Sotto la direzione di Salvo Cocina, dal centro operativo di San Giovanni la Punta, il monitoraggio è costante. Il Presidente della Regione, Renato Schifani, viene informato in tempo reale sull’evolversi di un’emergenza che sta colpendo duramente infrastrutture e centri abitati.
Il dramma nel Messinese: auto inghiottita da una voragine

L’episodio più inquietante arriva da Santa Teresa di Riva, dove la furia del mare ha causato il crollo del lungomare in zona Barracca.
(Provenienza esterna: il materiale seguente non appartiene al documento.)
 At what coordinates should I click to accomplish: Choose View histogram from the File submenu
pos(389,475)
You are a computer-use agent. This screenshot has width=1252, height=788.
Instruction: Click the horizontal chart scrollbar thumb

Una voragine ha letteralmente inghiottito un’auto; l’automobilista, che aveva ignorato i divieti, è stato salvato in extremis e trasportato in ospedale. A Furci Siculo, l’arredo urbano è stato spazzato via dalle onde, mentre a Niscemi (CL) la situazione è catastrofica: una frana di argilla lunga 3 chilometri ha isolato il versante ovest della città, costringendo numerose famiglie all’evacuazione.

Strade bloccate e fiumi sorvegliati speciali
La viabilità regionale è fortemente compromessa:

Palermo: Statale 118 interrotta vicino Corleone per la caduta di alberi secolari.
Ragusa: Detriti sulla SS 115 tra Comiso e Ragusa dopo il crollo di muri a secco.
Catania: Monitoraggio strettissimo sugli argini dei fiumi a Paternò e allagamenti pesanti a Valverde.

Intanto le autorità rinnovano l’appello alla cittadinanza: limitare gli spostamenti al minimo indispensabile e tenersi lontani da litorali e corsi d’acqua.